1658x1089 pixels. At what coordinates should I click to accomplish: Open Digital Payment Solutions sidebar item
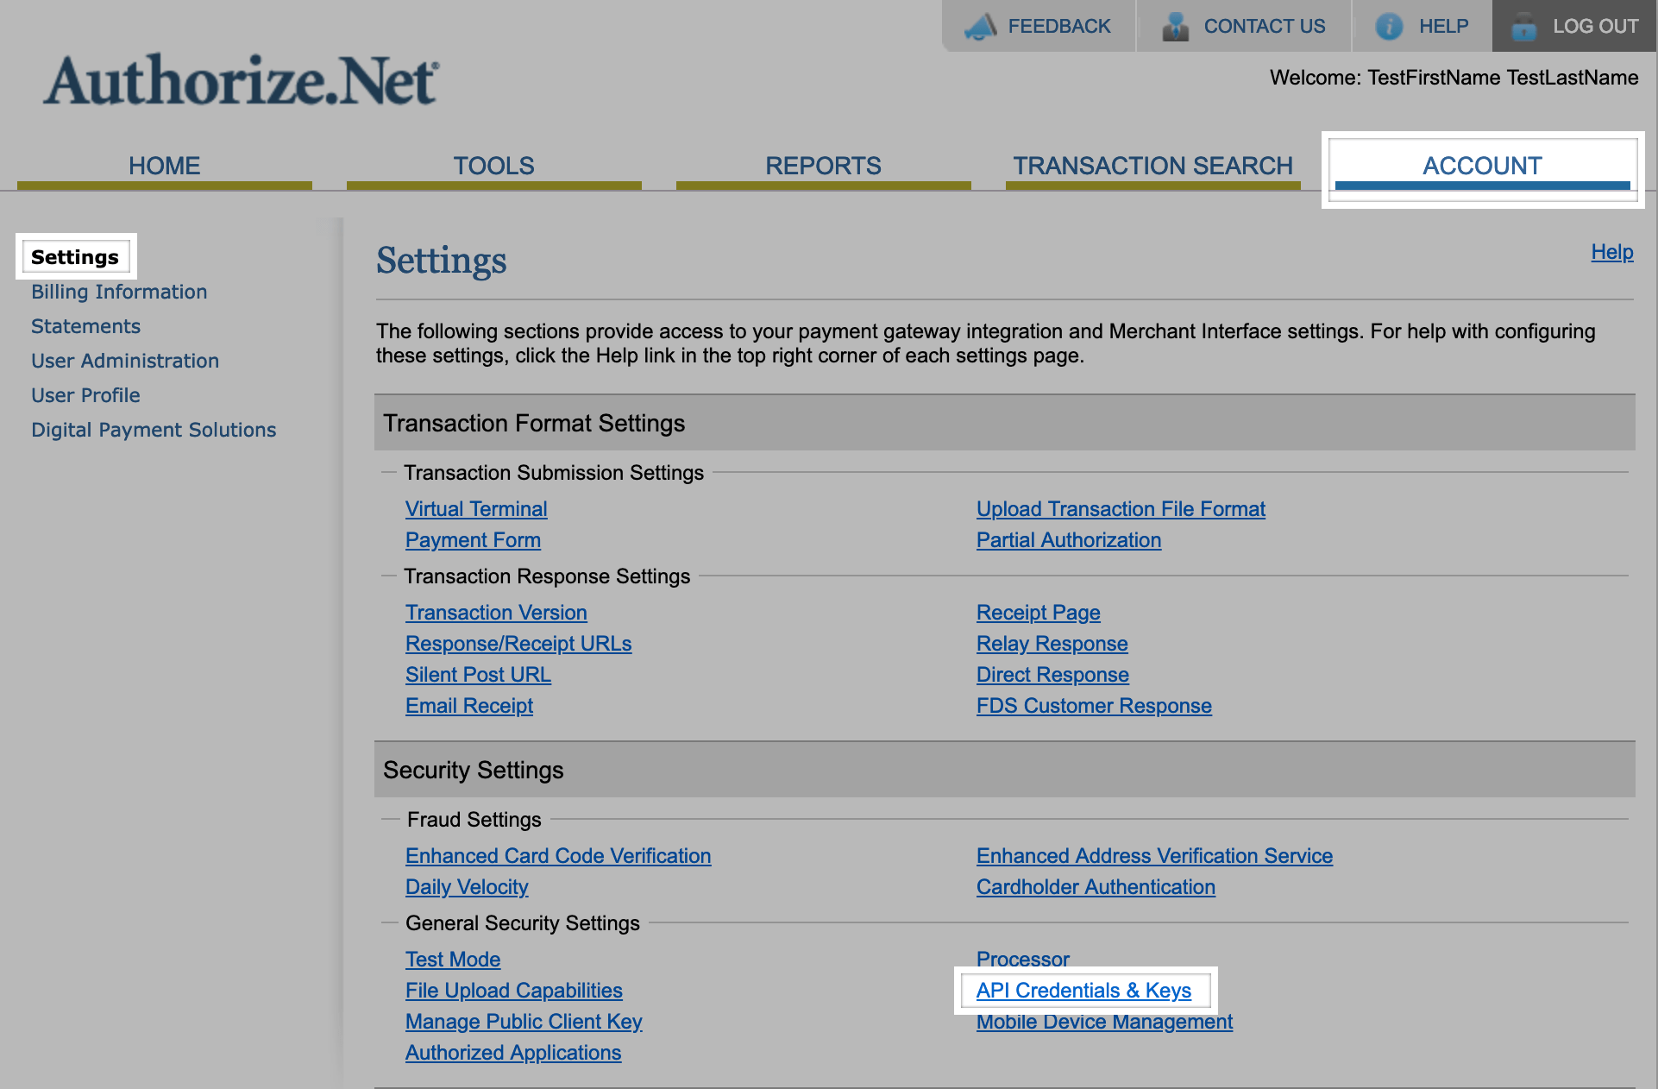point(154,430)
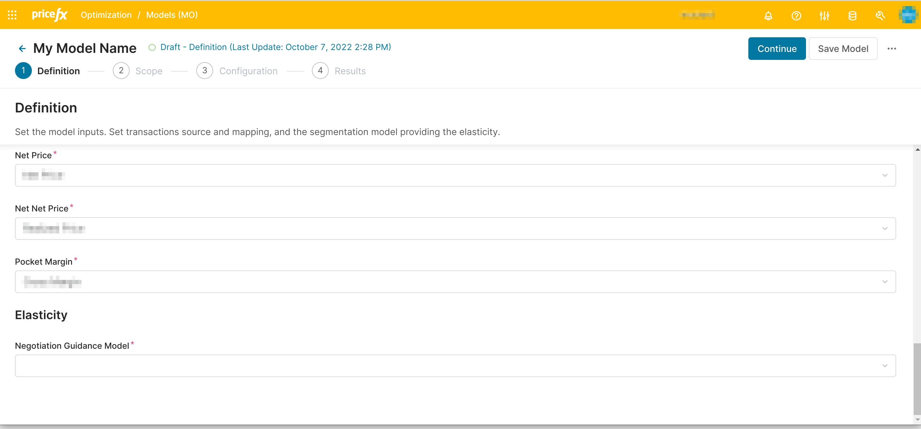
Task: Click the wrench tools icon
Action: point(880,16)
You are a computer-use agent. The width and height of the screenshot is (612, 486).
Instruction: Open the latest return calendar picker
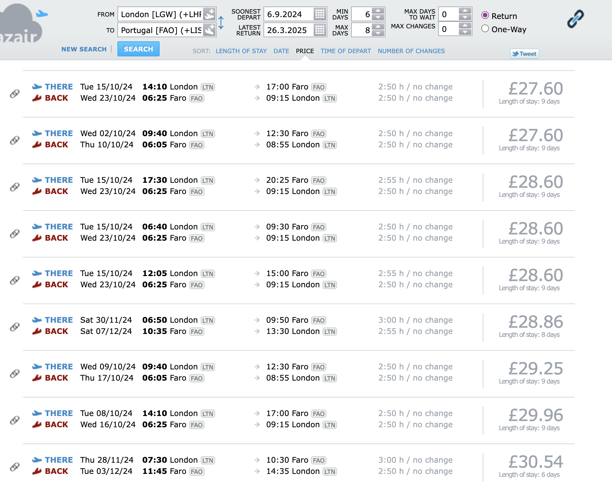tap(320, 30)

- [EXERCISE AIM]: Starting at the line with "Instruction: Open the", transcribe the listing above exactly through its last line. No picture belongs in the transcription.

- [SOLUTION FOR THIS TASK]:
Instruction: Open the latest return calendar picker
tap(320, 30)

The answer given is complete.